# What needs to be done
Rewrite everything from the start of the listing down to the line containing "coord(397,75)", putting "screen capture" in place of "screenshot" and keeping everything else the same. Leave the pictures out.

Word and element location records
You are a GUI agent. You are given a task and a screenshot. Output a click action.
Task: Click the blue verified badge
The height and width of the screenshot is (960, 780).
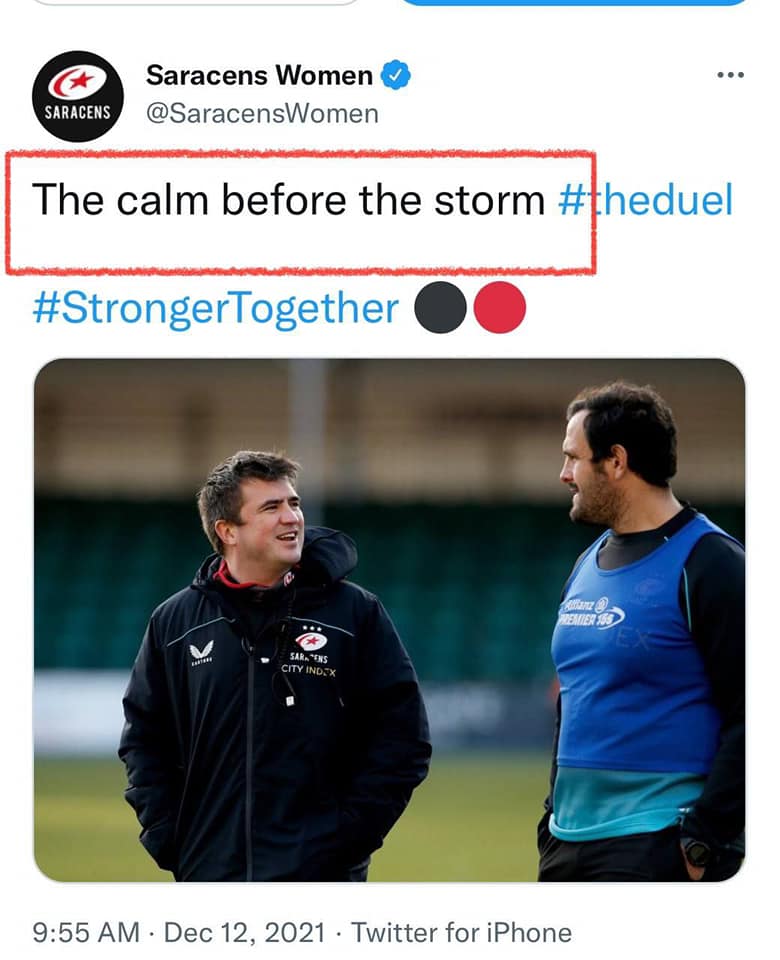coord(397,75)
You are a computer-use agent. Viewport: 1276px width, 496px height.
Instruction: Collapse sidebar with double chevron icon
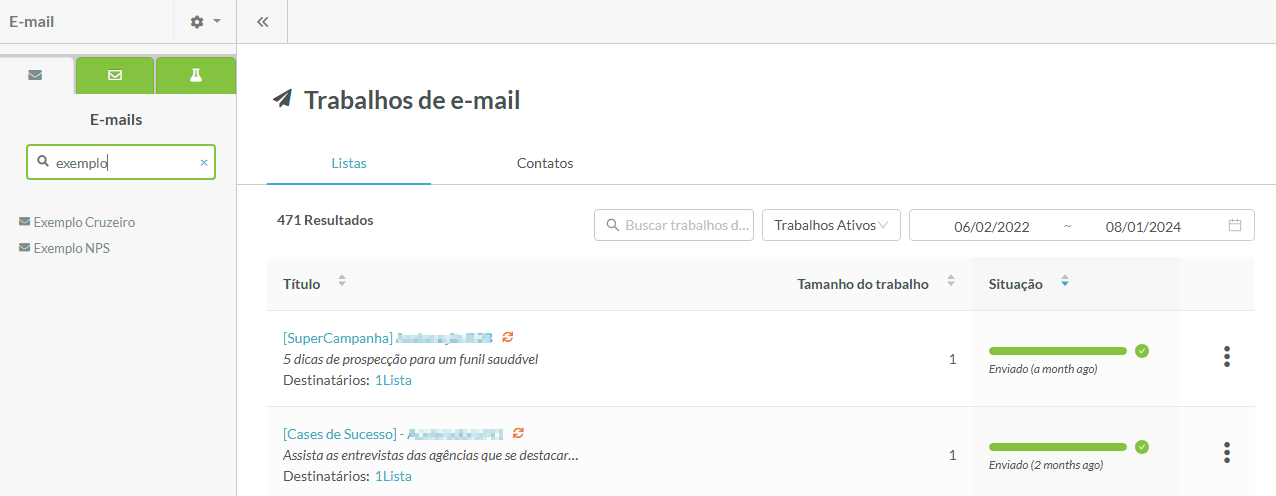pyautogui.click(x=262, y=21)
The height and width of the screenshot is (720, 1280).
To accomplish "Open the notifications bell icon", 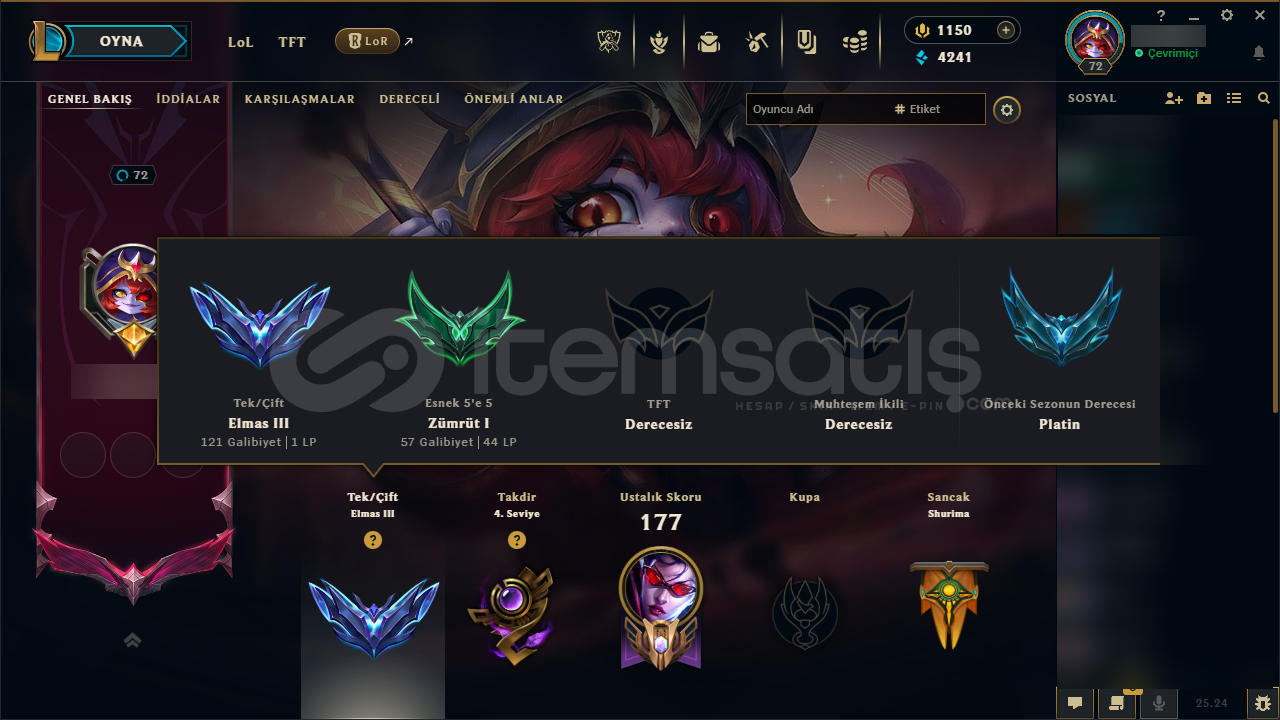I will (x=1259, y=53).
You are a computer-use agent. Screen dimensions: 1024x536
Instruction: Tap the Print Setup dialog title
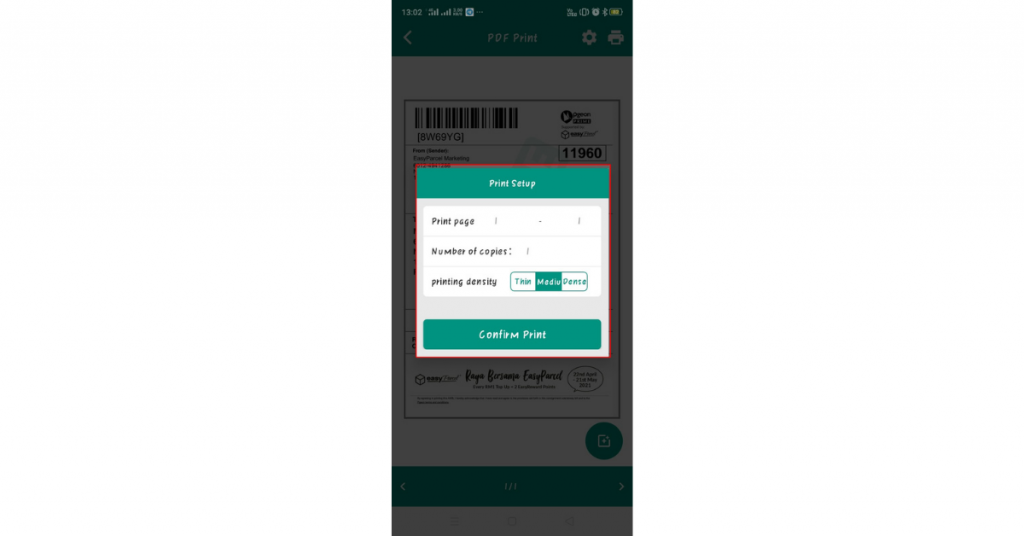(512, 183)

# Output
You are a GUI agent. You are given a task and a screen capture. Output a click action.
Task: Click the blue verified badge
The height and width of the screen capture is (960, 780).
coord(397,75)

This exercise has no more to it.